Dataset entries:

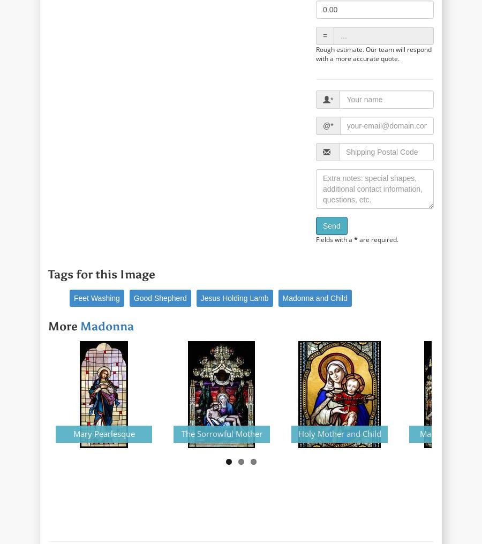 This screenshot has height=544, width=482. Describe the element at coordinates (297, 432) in the screenshot. I see `'Holy Mother and Child'` at that location.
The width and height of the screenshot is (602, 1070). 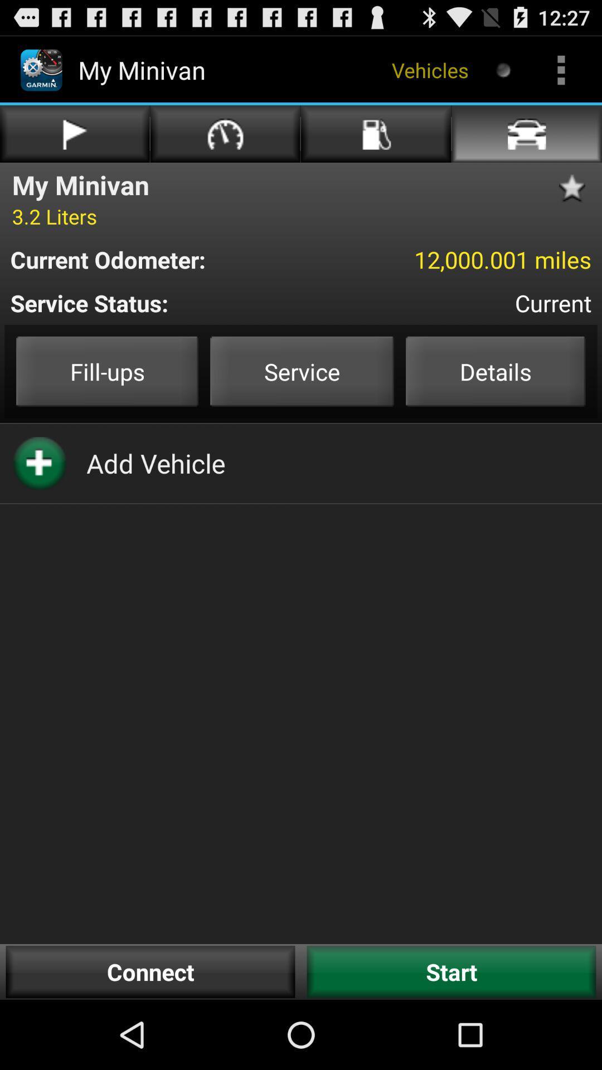 I want to click on the button to the left of start button, so click(x=150, y=971).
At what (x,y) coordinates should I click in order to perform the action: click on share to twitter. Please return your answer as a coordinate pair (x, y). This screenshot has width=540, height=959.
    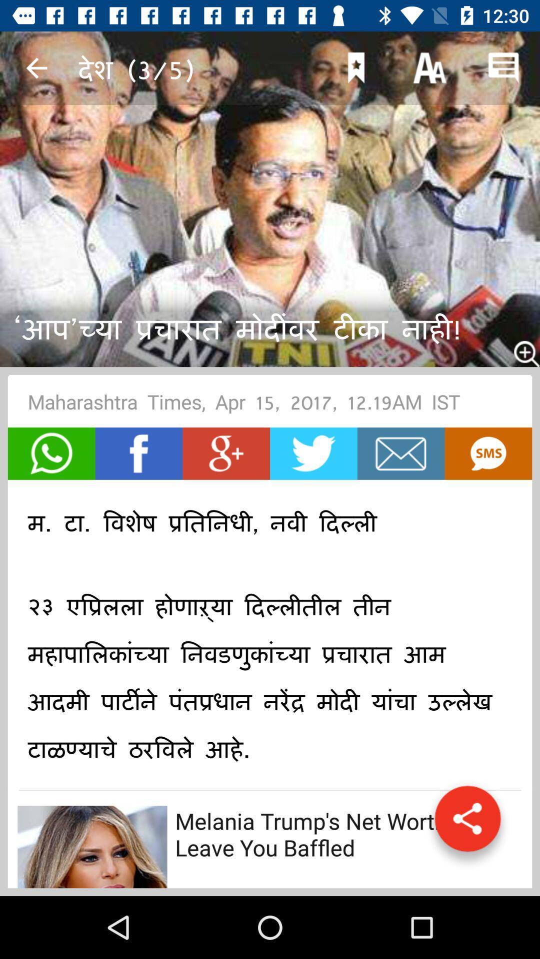
    Looking at the image, I should click on (313, 453).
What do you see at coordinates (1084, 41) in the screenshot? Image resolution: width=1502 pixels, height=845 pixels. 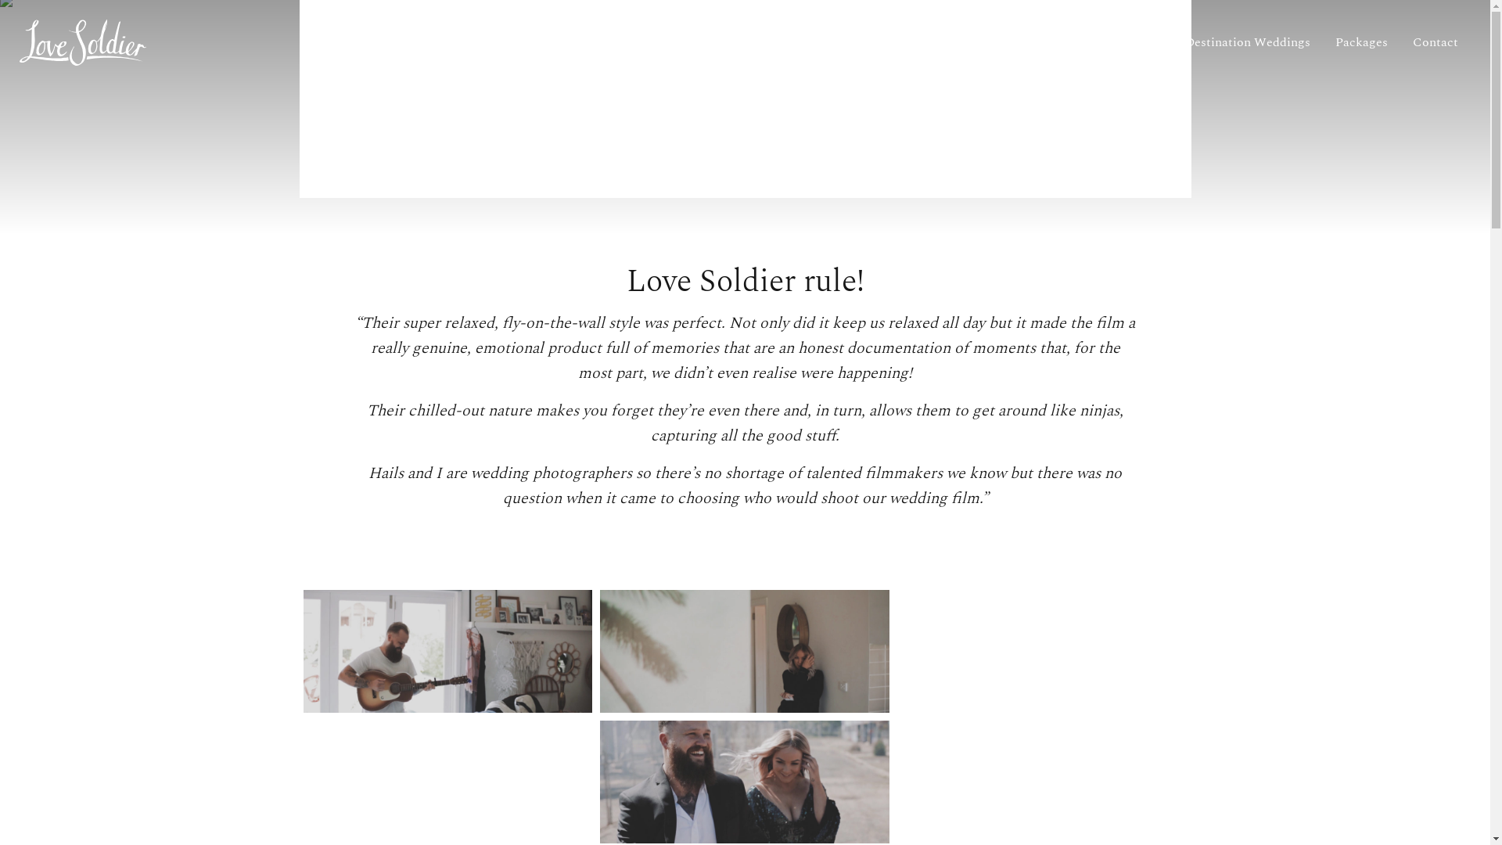 I see `'About'` at bounding box center [1084, 41].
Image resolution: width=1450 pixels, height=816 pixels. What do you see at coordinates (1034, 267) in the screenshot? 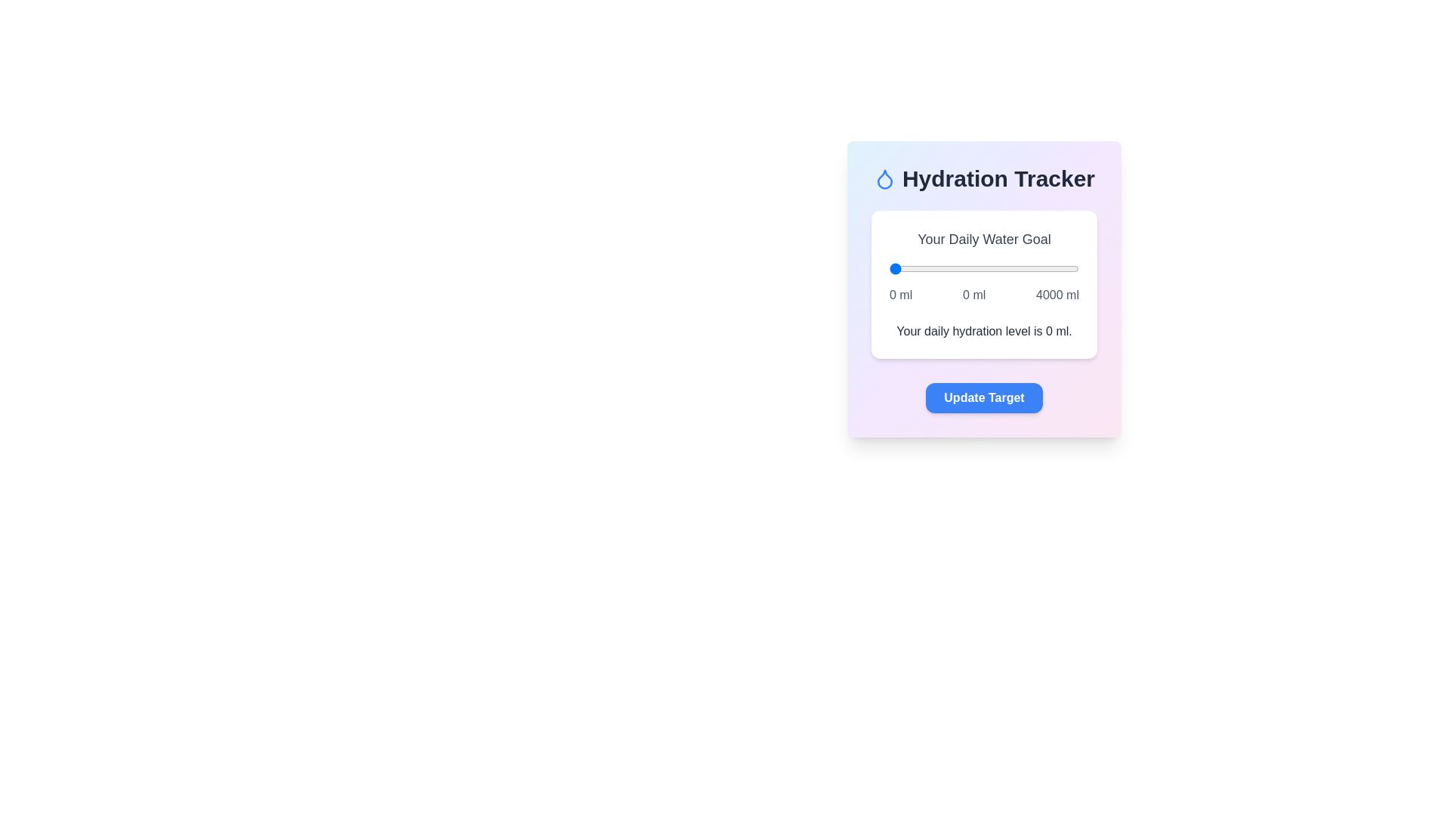
I see `the water intake slider to 3067 ml` at bounding box center [1034, 267].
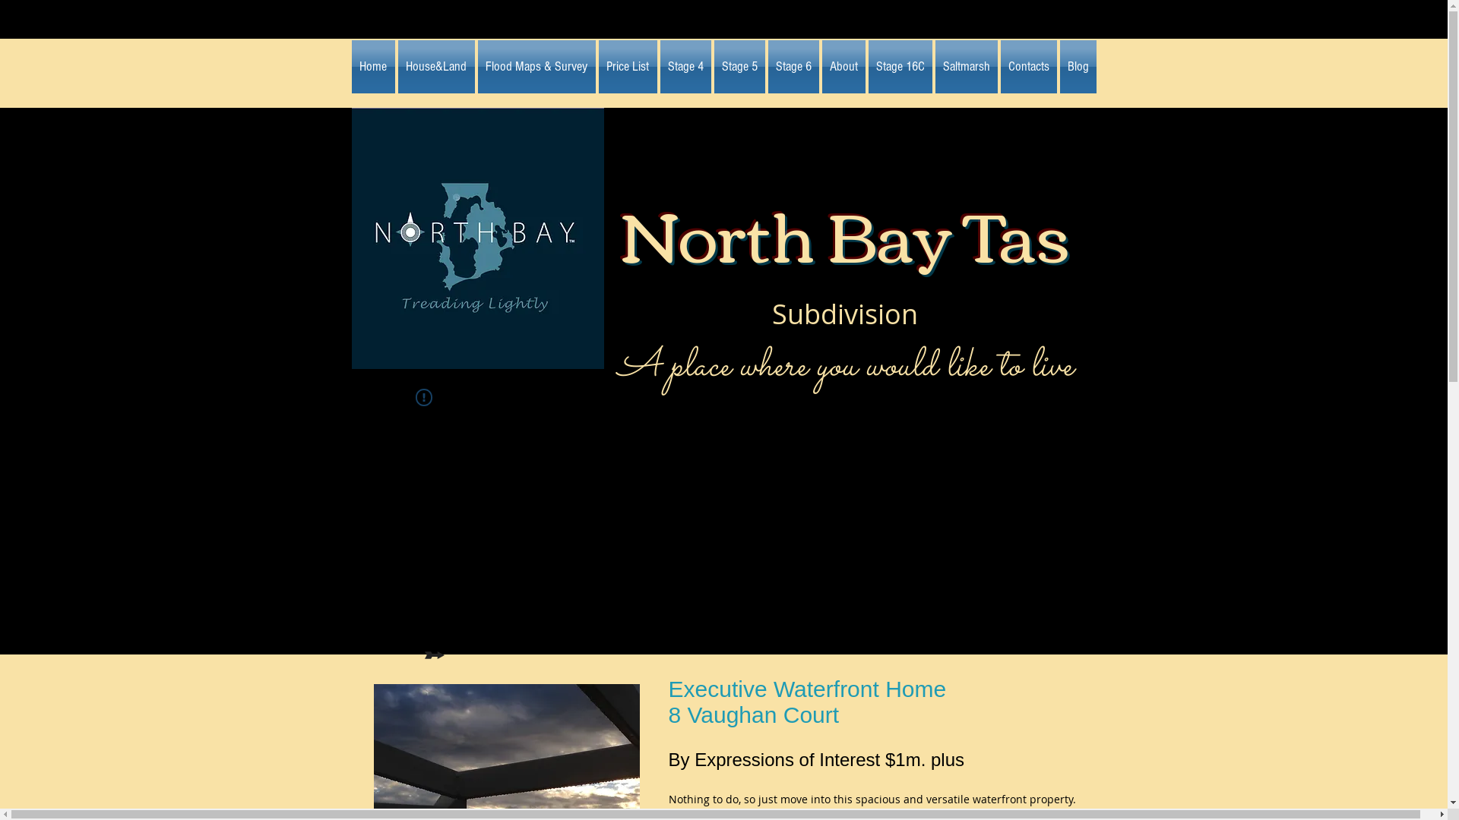 The image size is (1459, 820). I want to click on 'Stage 6', so click(792, 66).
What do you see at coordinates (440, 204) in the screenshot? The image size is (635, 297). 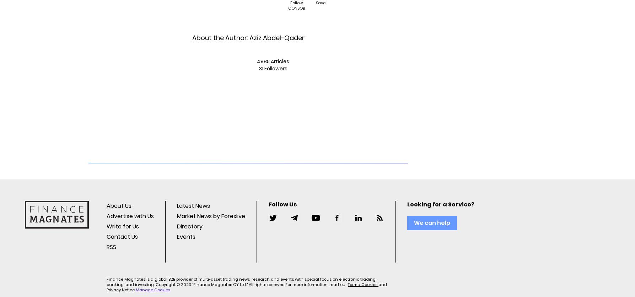 I see `'Looking for a Service?'` at bounding box center [440, 204].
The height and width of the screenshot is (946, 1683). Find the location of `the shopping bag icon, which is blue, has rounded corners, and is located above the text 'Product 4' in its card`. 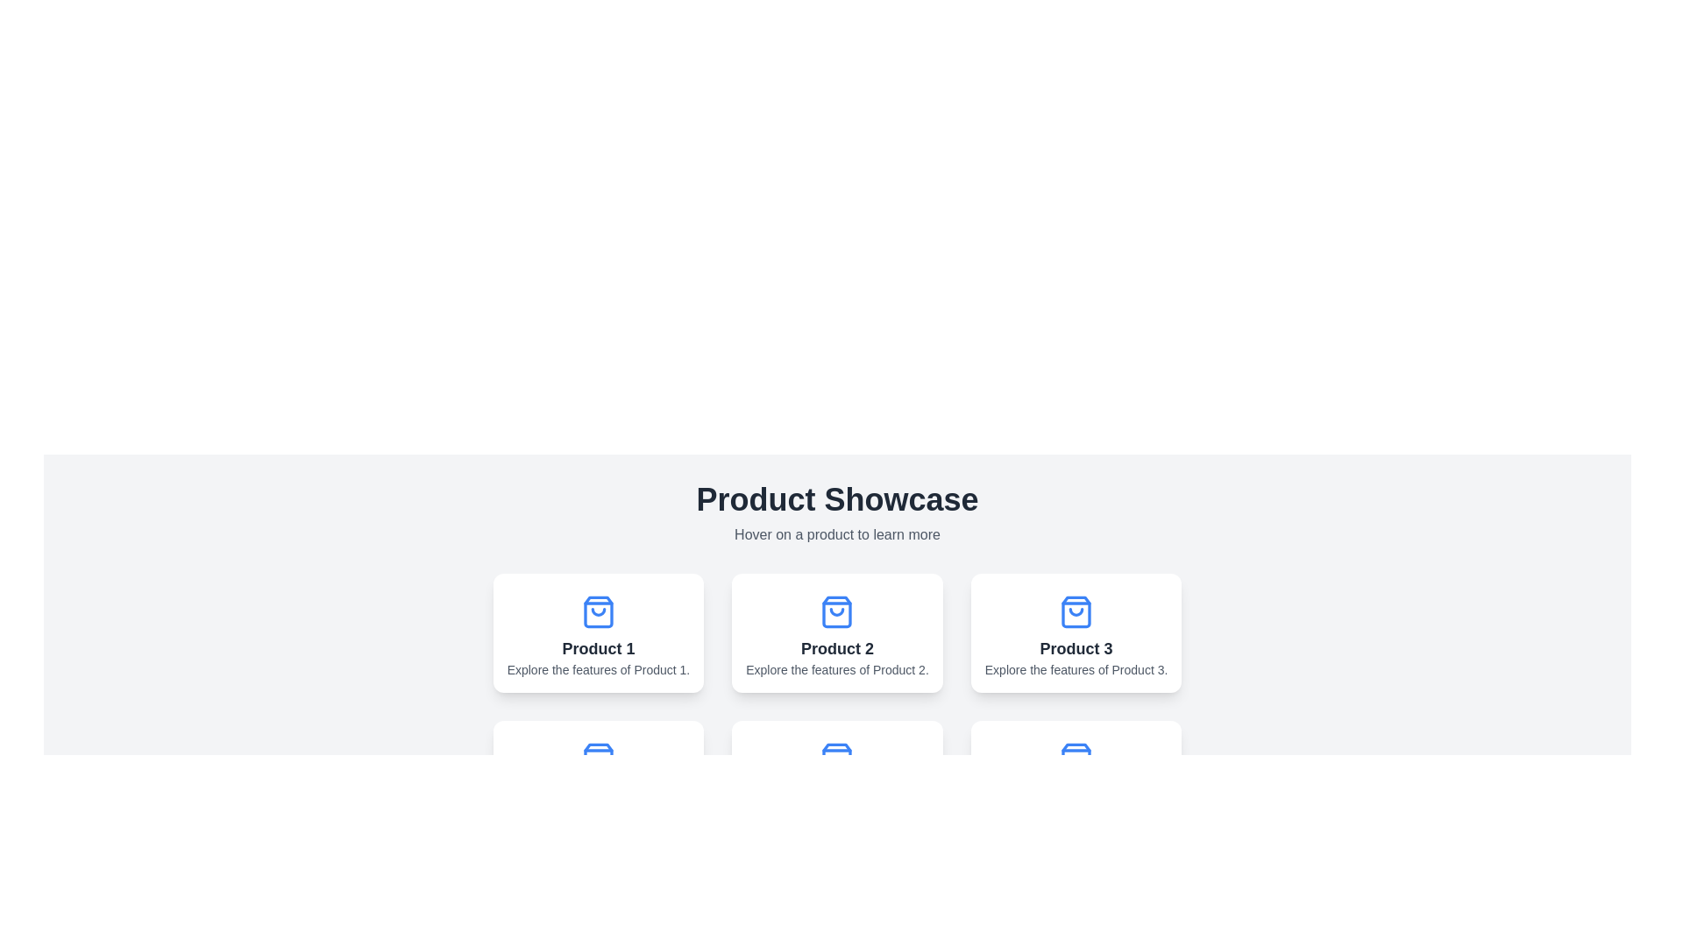

the shopping bag icon, which is blue, has rounded corners, and is located above the text 'Product 4' in its card is located at coordinates (598, 759).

Your task: Arrange the lines from the one containing "The height and" through the end of the rows, inclusive, as a numbered list with blank lines skipped. Leave out the pictures.

Written response:
1. The height and width of the screenshot is (946, 1683). Find the location of `the shopping bag icon, which is blue, has rounded corners, and is located above the text 'Product 4' in its card`. 
2. the shopping bag icon, which is blue, has rounded corners, and is located above the text 'Product 4' in its card is located at coordinates (598, 759).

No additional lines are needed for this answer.